118例库欣综合征患者糖代谢临床特点分析
Analysis of Clinical Characteristics of Glucose Metabolism in 118 Patients with Cushing’s Syndrome
摘要: 目的:分析库欣综合征患者的临床资料,了解库欣综合征患者糖代谢的特点。方法:回顾性分析2014-01-01至2019-05-31于青岛大学附属医院诊断为库欣综合征的118例患者的临床资料,以OGTT试验结果分为糖尿病组(DM组)、糖耐量减低组(IGT组)、糖耐量正常组(NGT组),在DM组中根据平均血皮质醇水平(0点、8点、16点血皮质醇平均值)二分位法分为G1组(平均皮质醇水平大于725.3 nmol/L)、G2组(平均皮质醇水平小于725.3 nmol/L)。结果:库欣综合征合并糖尿病43例(36.4%),糖耐量减低17例(14.4%),糖耐量正常58例(49.2%),DM组年龄、病程均高于NGT组(P < 0.05),DM组病程高于IGT组(P < 0.05)。DM组和IGT组的血钙、白蛋白均较NGT组低(P < 0.05),DM组HDL-C较NGT组低(P < 0.05)。G1组年龄、早餐后2 h、午餐后2 h、晚餐后2 h血糖平均值、血糖标准差、血糖变异系数均显著高于G2组(P < 0.05),白蛋白、尿酸均低于G2组(P < 0.05),空腹血糖、糖化血红蛋白两组间比较无明显差异(P > 0.05)。G1组较G2组餐后血糖升高更为明显。结论:库欣综合征患者糖代谢异常发生率高,年龄越大、病程越长的患者更容易发生糖代谢异常;皮质醇水平相对更高的糖尿病患者餐后血糖升高更明显,血糖波动更大,应注重餐后血糖的管理,降低血糖波动。

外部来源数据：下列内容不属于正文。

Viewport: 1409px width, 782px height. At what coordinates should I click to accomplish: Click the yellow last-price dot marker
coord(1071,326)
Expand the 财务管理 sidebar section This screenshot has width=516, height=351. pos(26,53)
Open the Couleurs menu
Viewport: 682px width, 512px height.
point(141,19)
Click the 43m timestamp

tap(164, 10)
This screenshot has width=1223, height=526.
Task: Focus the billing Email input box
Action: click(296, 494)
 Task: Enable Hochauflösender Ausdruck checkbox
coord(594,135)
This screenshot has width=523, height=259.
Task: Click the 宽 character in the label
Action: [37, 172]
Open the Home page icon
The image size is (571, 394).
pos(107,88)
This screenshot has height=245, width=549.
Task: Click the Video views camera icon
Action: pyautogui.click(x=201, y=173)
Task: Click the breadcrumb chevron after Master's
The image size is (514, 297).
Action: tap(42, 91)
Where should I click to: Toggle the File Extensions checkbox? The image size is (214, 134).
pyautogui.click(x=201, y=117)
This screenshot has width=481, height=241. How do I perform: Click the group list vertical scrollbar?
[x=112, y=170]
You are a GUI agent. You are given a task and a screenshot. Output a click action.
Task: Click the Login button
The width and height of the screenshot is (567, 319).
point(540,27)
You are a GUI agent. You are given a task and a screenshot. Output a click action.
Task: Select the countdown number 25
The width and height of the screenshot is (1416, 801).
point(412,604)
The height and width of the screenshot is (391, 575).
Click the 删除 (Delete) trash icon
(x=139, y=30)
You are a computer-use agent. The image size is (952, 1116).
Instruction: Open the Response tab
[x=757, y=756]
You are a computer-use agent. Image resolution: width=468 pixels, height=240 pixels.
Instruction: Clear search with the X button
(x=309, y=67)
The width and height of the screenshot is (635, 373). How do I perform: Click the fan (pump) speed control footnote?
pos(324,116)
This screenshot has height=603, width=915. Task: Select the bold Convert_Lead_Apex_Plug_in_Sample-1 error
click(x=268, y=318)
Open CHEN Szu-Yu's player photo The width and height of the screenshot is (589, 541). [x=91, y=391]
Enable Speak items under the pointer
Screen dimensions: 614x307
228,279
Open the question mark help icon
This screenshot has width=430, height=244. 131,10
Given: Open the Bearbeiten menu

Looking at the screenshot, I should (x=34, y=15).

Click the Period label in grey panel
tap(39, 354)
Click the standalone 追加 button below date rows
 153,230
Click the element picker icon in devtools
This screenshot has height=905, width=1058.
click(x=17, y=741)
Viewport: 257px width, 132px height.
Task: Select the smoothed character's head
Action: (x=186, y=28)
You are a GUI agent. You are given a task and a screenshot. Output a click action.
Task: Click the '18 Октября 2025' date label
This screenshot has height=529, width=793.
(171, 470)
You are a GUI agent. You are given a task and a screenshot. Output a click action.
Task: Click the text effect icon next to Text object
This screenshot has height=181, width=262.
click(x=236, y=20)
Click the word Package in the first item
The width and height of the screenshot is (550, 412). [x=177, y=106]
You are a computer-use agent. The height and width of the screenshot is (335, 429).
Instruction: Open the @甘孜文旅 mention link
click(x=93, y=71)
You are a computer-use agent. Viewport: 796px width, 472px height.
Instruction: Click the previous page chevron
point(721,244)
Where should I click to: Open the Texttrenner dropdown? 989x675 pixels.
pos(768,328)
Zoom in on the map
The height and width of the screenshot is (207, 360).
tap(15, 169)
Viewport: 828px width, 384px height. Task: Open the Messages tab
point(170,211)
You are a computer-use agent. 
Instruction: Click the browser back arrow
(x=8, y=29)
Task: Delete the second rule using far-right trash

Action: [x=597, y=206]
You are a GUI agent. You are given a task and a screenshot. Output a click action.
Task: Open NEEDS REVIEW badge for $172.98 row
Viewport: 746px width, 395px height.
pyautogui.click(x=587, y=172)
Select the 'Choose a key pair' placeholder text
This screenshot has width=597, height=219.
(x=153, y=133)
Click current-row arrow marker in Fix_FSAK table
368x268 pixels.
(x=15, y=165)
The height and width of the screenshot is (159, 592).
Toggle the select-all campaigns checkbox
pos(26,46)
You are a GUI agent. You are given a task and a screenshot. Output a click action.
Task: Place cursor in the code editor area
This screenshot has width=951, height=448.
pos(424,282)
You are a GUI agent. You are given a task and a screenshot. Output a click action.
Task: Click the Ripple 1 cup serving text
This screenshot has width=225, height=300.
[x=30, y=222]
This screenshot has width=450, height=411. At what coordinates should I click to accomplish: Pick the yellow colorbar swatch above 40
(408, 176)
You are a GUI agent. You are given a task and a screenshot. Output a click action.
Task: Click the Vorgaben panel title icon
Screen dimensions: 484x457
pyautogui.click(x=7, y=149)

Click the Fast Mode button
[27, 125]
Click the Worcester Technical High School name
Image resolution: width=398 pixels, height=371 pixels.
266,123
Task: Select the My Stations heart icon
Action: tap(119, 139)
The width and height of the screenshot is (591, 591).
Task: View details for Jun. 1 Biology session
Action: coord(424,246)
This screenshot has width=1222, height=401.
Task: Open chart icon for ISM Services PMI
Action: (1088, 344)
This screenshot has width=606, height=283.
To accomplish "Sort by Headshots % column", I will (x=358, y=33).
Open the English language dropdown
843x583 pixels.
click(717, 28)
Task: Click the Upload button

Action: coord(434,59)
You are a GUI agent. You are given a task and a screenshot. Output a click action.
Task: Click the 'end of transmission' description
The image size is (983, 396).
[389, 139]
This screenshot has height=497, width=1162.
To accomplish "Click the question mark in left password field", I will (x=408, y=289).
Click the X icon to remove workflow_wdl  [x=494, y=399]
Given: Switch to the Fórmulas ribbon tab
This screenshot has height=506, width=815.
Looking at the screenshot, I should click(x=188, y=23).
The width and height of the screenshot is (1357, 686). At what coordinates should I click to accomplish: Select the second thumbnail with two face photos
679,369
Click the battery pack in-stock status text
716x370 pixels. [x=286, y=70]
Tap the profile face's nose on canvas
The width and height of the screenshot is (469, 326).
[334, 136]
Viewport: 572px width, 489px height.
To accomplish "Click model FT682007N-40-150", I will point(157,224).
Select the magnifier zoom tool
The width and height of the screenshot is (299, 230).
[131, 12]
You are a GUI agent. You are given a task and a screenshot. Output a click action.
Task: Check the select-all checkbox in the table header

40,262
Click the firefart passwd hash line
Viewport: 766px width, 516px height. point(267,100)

Abstract: Objective: To analyze the clinical data of Cushing’s syndrome patients and understand the characteristics of glucose metabolism in Cushing’s syndrome patients. Methods: The clinical data of 118 patients with Cushing’s syndrome diagnosed in Qingdao University Affiliated Hospital from January 2014 to May 31, 2019 were analyzed retrospectively. According to OGTT test results, they were divided into the diabetes group (DM group), the impaired glucose tolerance group (IGT group) and the normal glucose tolerance group (NGT group)., According to the average cortisol level (0, 8, 16 point blood cortisol average) dichotomy, DM group was divided into G1 group (average cortisol level greater than 725.3 nmol/L), and G2 group (average cortisol level less than 725.3 nmol/L). Results: Cushing’s syndrome was complicated with diabetes in 43 cases (36.4%), impaired glucose tolerance in 17 cases (14.4%) and normal glucose tolerance in 58 cases (49.2%). The age and course of disease in DM group were higher than those in NGT group (P < 0.05), and the course of disease in DM group was higher than that in IGT group (P < 0.05). Serum calcium and albumin in DM group and IGT group were lower than those in NGT group (P < 0.05), and HDL-C in DM group was lower than that in NGT group (P < 0.05). Age, blood glucose average, blood glucose standard deviation, and blood glucose coefficient of variation 2 hours after breakfast, 2 hours after lunch, 2 hours after dinner of G1 group were significantly higher than those of G2 group (P < 0.05); albumin and uric acid were lower than G2 group (P < 0.05). There was no significant difference between the two groups in fasting blood glucose and glycosylated hemoglobin (P > 0.05). Compared with G2 group, the postprandial blood glucose in G1 group increased more obviously. Conclusion: Patients with Cushing’s syndrome have a high incidence of abnormal glucose metabolism. Patients with older age and longer course of the disease are more likely to develop abnormal glucose metabolism. Diabetes patients with relatively higher levels of cortisol have more significant postprandial blood glucose rises and greater blood glucose fluctuations. We should pay attention to the management of postprandial blood glucose and reduce the blood glucose fluctuation.